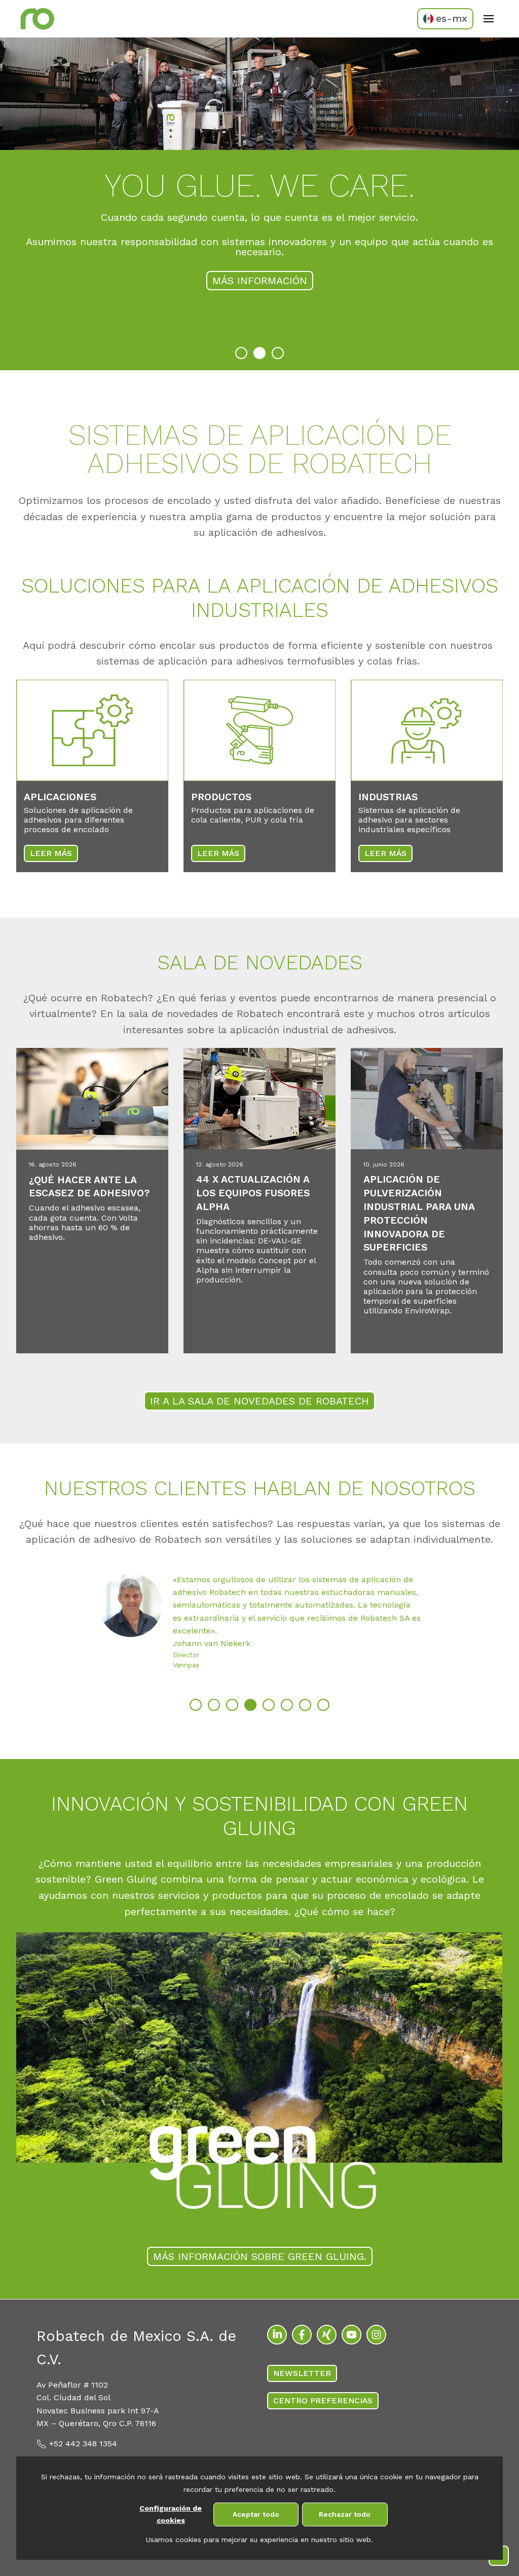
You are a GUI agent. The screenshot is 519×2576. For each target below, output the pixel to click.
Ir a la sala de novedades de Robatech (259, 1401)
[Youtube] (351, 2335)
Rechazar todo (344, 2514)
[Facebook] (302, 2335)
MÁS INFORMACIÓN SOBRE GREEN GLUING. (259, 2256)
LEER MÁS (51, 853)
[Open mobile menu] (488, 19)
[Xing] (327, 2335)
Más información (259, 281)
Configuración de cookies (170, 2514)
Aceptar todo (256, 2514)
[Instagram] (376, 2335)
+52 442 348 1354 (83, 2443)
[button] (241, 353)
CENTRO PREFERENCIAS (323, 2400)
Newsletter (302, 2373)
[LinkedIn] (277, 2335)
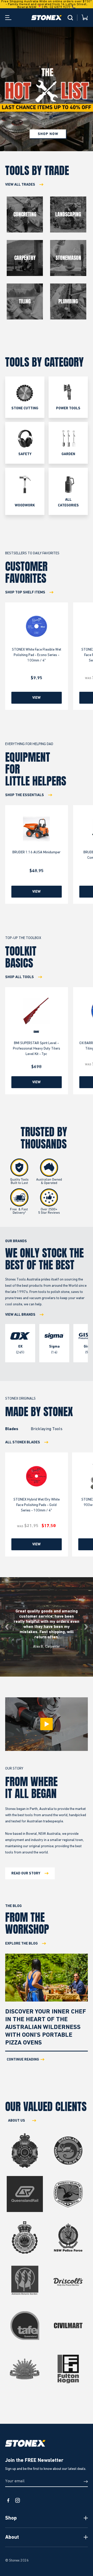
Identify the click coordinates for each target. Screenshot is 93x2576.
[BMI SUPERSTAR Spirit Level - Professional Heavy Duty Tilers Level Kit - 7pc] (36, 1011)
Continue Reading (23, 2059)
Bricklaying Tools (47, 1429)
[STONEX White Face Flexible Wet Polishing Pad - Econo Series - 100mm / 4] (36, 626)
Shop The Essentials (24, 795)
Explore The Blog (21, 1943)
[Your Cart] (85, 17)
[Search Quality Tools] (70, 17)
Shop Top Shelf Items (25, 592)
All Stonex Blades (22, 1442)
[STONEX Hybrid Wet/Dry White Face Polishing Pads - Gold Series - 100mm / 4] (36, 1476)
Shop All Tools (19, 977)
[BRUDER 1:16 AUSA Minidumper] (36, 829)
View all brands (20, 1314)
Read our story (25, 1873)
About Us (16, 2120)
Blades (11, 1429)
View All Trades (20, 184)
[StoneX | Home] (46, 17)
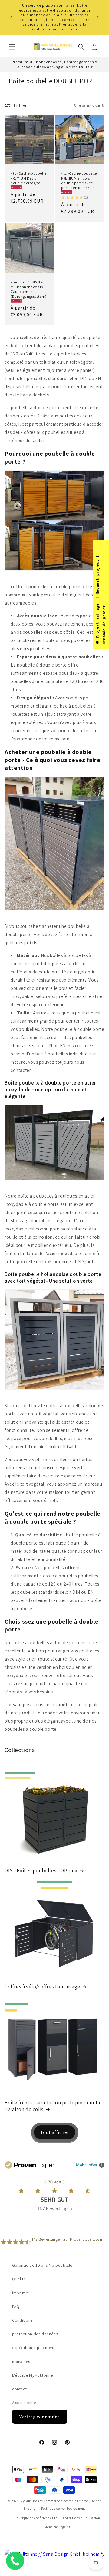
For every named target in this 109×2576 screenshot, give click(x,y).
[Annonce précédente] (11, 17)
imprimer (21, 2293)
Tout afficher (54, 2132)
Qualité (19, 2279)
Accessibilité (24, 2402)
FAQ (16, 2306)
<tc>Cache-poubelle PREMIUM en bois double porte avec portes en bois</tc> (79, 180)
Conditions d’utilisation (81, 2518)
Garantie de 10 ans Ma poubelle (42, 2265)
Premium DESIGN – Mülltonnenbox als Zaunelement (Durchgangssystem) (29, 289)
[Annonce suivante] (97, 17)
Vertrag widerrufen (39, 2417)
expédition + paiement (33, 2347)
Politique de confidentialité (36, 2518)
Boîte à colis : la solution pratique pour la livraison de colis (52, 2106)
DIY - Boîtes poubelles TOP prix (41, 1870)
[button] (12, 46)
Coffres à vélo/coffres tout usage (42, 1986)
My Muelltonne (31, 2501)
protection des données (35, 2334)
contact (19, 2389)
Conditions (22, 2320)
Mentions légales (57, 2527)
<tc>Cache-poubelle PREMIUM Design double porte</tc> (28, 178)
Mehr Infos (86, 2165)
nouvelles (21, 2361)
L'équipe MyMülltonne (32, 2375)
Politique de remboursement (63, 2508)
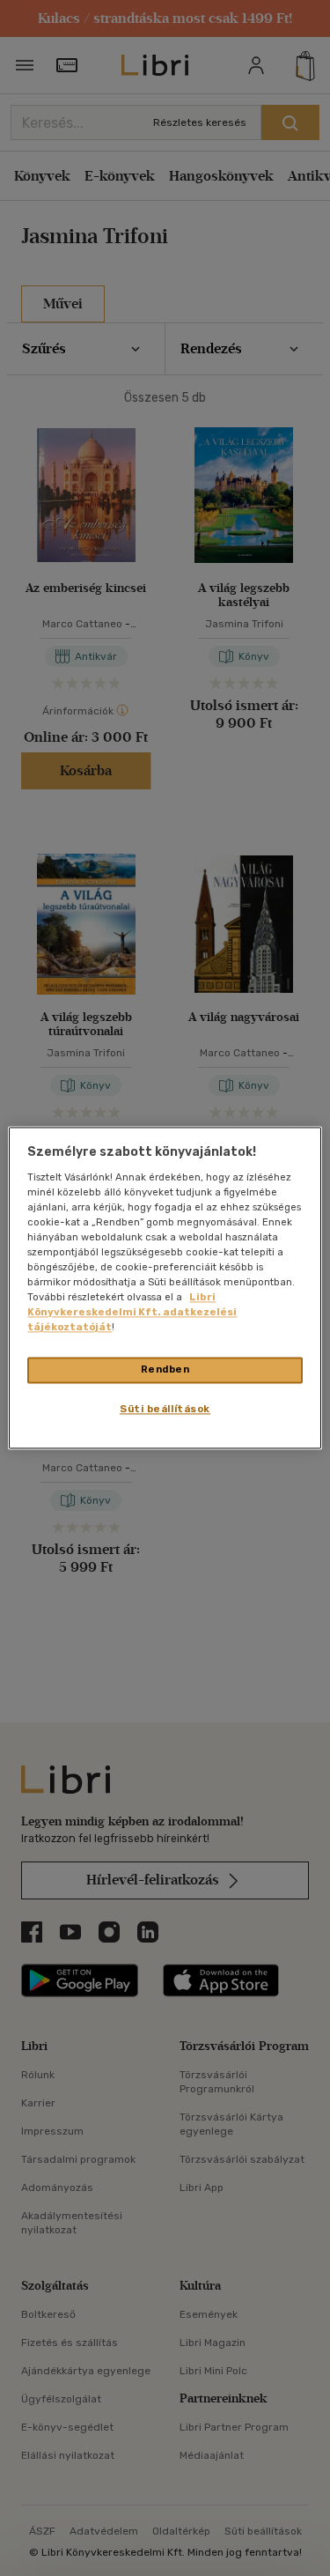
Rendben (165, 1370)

══════════

**YOUR OBJECTIVE:** Leave the pictures out, then output exactly the lines from the "[Annonce précédente] (11, 17)" line through the end of the records above, and no others.

**RESULT OF THIS EXERCISE:**
[Annonce précédente] (11, 17)
imprimer (21, 2293)
Tout afficher (54, 2132)
Qualité (19, 2279)
Accessibilité (24, 2402)
FAQ (16, 2306)
<tc>Cache-poubelle PREMIUM en bois double porte avec portes en bois</tc> (79, 180)
Conditions d’utilisation (81, 2518)
Garantie de 10 ans Ma poubelle (42, 2265)
Premium DESIGN – Mülltonnenbox als Zaunelement (Durchgangssystem) (29, 289)
[Annonce suivante] (97, 17)
Vertrag widerrufen (39, 2417)
expédition + paiement (33, 2347)
Politique de confidentialité (36, 2518)
Boîte à colis : la solution pratique pour la livraison de colis (52, 2106)
DIY - Boîtes poubelles TOP prix (41, 1870)
[button] (12, 46)
Coffres à vélo/coffres tout usage (42, 1986)
My Muelltonne (31, 2501)
protection des données (35, 2334)
contact (19, 2389)
Conditions (22, 2320)
Mentions légales (57, 2527)
<tc>Cache-poubelle PREMIUM Design double porte</tc> (28, 178)
Mehr Infos (86, 2165)
nouvelles (21, 2361)
L'équipe MyMülltonne (32, 2375)
Politique de remboursement (63, 2508)
Rendben (165, 1370)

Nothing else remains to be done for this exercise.